DIRECTIONS: When you reach the records below, repeat each one exactly as written.
*** Opening of MATERIALS PROVIDED ***
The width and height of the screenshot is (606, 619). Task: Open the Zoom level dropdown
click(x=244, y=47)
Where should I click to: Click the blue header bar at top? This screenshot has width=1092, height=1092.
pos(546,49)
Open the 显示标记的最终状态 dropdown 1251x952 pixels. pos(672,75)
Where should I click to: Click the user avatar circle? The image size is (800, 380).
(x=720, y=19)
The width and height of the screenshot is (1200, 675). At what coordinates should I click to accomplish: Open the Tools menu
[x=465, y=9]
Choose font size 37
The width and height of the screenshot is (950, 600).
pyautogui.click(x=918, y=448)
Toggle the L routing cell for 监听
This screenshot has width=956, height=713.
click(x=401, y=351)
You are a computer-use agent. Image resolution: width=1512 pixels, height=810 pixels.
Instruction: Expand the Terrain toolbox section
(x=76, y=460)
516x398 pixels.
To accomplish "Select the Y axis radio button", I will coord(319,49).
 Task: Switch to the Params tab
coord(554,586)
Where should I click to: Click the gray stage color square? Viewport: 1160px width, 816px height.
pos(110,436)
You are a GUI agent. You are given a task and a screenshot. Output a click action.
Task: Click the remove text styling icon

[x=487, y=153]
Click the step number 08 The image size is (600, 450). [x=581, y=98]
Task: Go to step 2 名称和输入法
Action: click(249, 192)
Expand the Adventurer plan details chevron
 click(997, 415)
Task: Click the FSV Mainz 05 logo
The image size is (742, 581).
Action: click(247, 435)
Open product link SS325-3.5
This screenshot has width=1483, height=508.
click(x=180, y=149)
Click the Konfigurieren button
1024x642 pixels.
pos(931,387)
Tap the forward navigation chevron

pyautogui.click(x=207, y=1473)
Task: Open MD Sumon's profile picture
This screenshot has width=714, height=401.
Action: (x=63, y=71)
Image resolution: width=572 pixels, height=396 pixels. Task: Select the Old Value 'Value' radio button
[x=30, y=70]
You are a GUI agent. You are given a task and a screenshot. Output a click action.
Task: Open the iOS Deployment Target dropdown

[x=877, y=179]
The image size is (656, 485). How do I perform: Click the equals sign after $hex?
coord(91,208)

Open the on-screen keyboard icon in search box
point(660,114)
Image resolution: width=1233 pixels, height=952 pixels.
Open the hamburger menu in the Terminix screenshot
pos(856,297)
*** Close of MATERIALS PROVIDED ***
EXERCISE ANSWER:
The width and height of the screenshot is (606, 619). Task: Open the Zoom level dropdown
click(x=244, y=47)
Where should I click to: Click the blue header bar at top? This screenshot has width=1092, height=1092.
pos(546,49)
Open the 显示标记的最终状态 dropdown 1251x952 pixels. pos(672,75)
Where should I click to: Click the user avatar circle? The image size is (800, 380).
(x=720, y=19)
The width and height of the screenshot is (1200, 675). At what coordinates should I click to accomplish: Open the Tools menu
[x=465, y=9]
Choose font size 37
The width and height of the screenshot is (950, 600).
pyautogui.click(x=918, y=448)
Toggle the L routing cell for 监听
This screenshot has width=956, height=713.
click(x=401, y=351)
You are a computer-use agent. Image resolution: width=1512 pixels, height=810 pixels.
Instruction: Expand the Terrain toolbox section
(x=76, y=460)
516x398 pixels.
To accomplish "Select the Y axis radio button", I will coord(319,49).
 Task: Switch to the Params tab
coord(554,586)
Where should I click to: Click the gray stage color square? Viewport: 1160px width, 816px height.
pos(110,436)
You are a GUI agent. You are given a task and a screenshot. Output a click action.
Task: Click the remove text styling icon

[x=487, y=153]
Click the step number 08 The image size is (600, 450). [x=581, y=98]
Task: Go to step 2 名称和输入法
Action: click(249, 192)
Expand the Adventurer plan details chevron
 click(997, 415)
Task: Click the FSV Mainz 05 logo
The image size is (742, 581).
Action: click(247, 435)
Open product link SS325-3.5
This screenshot has width=1483, height=508.
click(x=180, y=149)
Click the Konfigurieren button
1024x642 pixels.
pos(931,387)
Tap the forward navigation chevron

pyautogui.click(x=207, y=1473)
Task: Open MD Sumon's profile picture
This screenshot has width=714, height=401.
Action: (x=63, y=71)
Image resolution: width=572 pixels, height=396 pixels. Task: Select the Old Value 'Value' radio button
[x=30, y=70]
You are a GUI agent. You are given a task and a screenshot. Output a click action.
Task: Open the iOS Deployment Target dropdown

[x=877, y=179]
The image size is (656, 485). How do I perform: Click the equals sign after $hex?
coord(91,208)

Open the on-screen keyboard icon in search box
point(660,114)
Image resolution: width=1233 pixels, height=952 pixels.
Open the hamburger menu in the Terminix screenshot
pos(856,297)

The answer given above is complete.